[BEGIN Page]

Re: Behaviour of CountWindowAll

nsengupta
In reply to this post by nsengupta
Hello Aljoscha <[hidden email]>,

Thanks again for taking time to explain the behaviour of CountWindowAll(m,n).

To be honest, the behaviour seems a bit sketchy to me - and probably it needs a revisit - but if that's the way it is, then that's the way it is! :-)

-- Nirmalya

--
Software Technologist
http://www.linkedin.com/in/nirmalyasengupta
"If you have built castles in the air, your work need not be lost. That is where they should be.
Now put the foundation under them."
Reply | Threaded
Open this post in threaded view
|

RE: Behaviour of CountWindowAll

Radu Tudoran

Hi,

 

I believe this question might have been asked before - so sorry for repeating it (I just did not find the discussion on the mailing list).

 

Is it possible somehow to create a new DataStream from the elements that are evicted from a window?

 

A simple use case for this is:

We have data coming from a sensor every second. We want to compute all the times the average on the last 5 seconds and on the interval from 5 seconds ago until 10 seconds ago.

I would be interested in how the data evicted from the main window that keeps the fresh data could be feed into a new stream on which I could apply again a window of 5 seconds.

(Having a 10 seconds window and selecting only the most ancient 5 second data is not a viable option) 

 

Regards,

Reply | Threaded
Open this post in threaded view
|

Re: Behaviour of CountWindowAll

Aljoscha Krettek
Hi,
I’m afraid this is not possible right now. I’m also not sure about the Evictors as a whole. Using them makes window operations very slow because all elements in a window have to be kept, i.e. window results cannot be pre-aggregated.

Cheers,
Aljoscha

> On 15 Dec 2015, at 12:23, Radu Tudoran <[hidden email]> wrote:
>
> Hi,
>  
> I believe this question might have been asked before - so sorry for repeating it (I just did not find the discussion on the mailing list).
>  
> Is it possible somehow to create a new DataStream from the elements that are evicted from a window?
>  
> A simple use case for this is:
> We have data coming from a sensor every second. We want to compute all the times the average on the last 5 seconds and on the interval from 5 seconds ago until 10 seconds ago.
> I would be interested in how the data evicted from the main window that keeps the fresh data could be feed into a new stream on which I could apply again a window of 5 seconds.
> (Having a 10 seconds window and selecting only the most ancient 5 second data is not a viable option)
>  
> Regards,

[END Page]
[BEGIN Information supplied]

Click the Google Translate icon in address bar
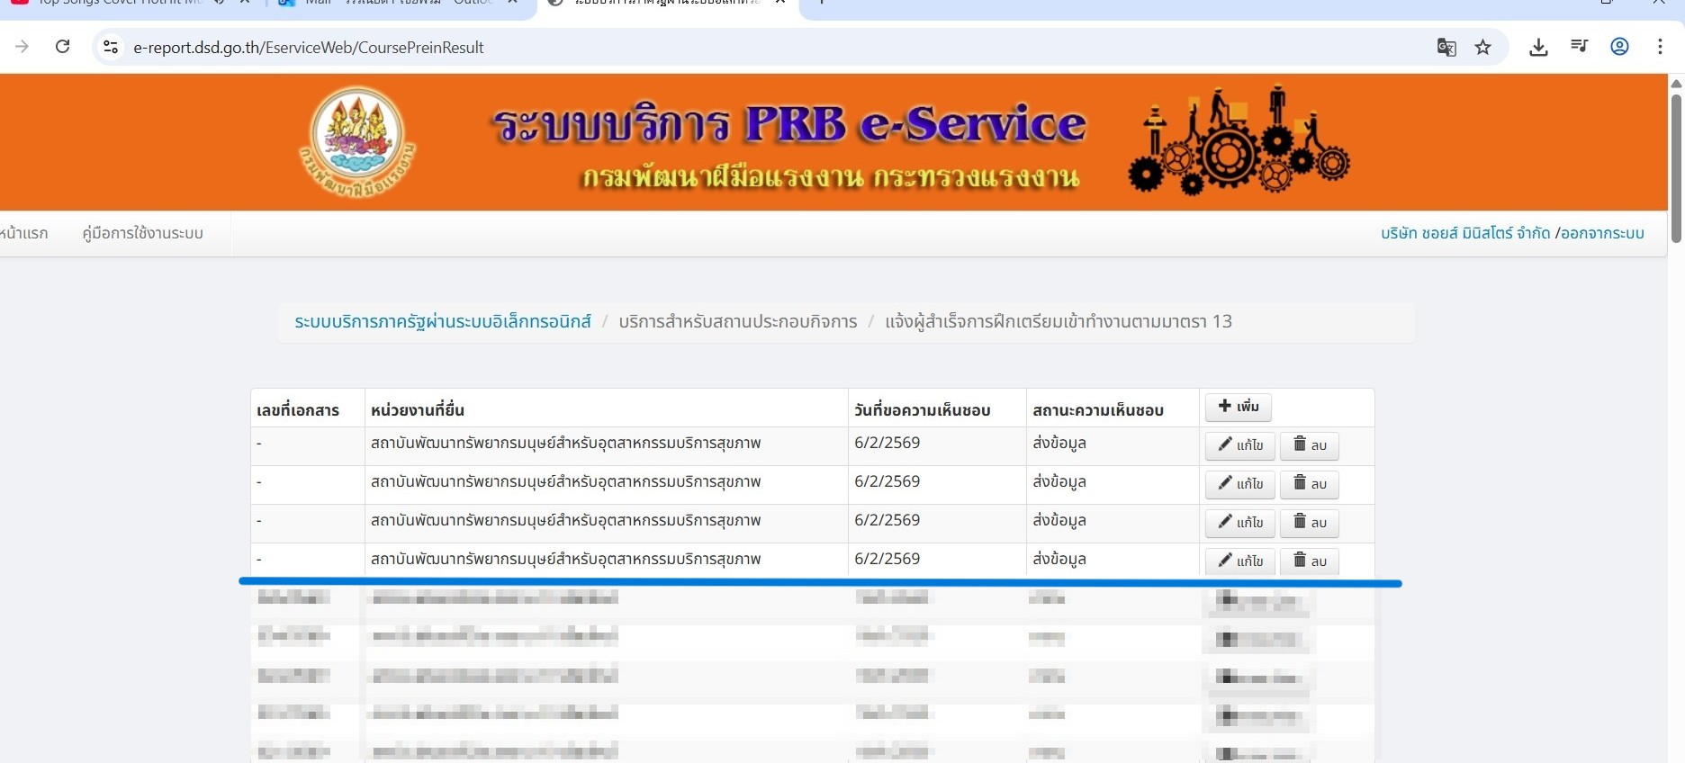The height and width of the screenshot is (763, 1685). click(1446, 48)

[END Information supplied]

▶ Your tasks:
- 1) Answer these from the CountWindowAll thread:
(a) How often does data arrive from the sensor?
(b) According to Aljoscha Krettek, what does using Evictors do to window operations?
(c) How does Nirmalya describe the behaviour of CountWindowAll(m,n)?
- 2) Please revise the CountWindowAll thread by writing out everything from "Aljoscha Krettek" down to "cannot be pre-aggregated." again, with "Evictors" replaced by "Evictor components".

▶ Written responses:
- 1)
(a) Every second.
(b) It makes them very slow, because all elements in a window have to be kept, so window results cannot be pre-aggregated.
(c) As a bit sketchy.

- 2)
Aljoscha Krettek
Hi,
I’m afraid this is not possible right now. I’m also not sure about the Evictor components as a whole. Using them makes window operations very slow because all elements in a window have to be kept, i.e. window results cannot be pre-aggregated.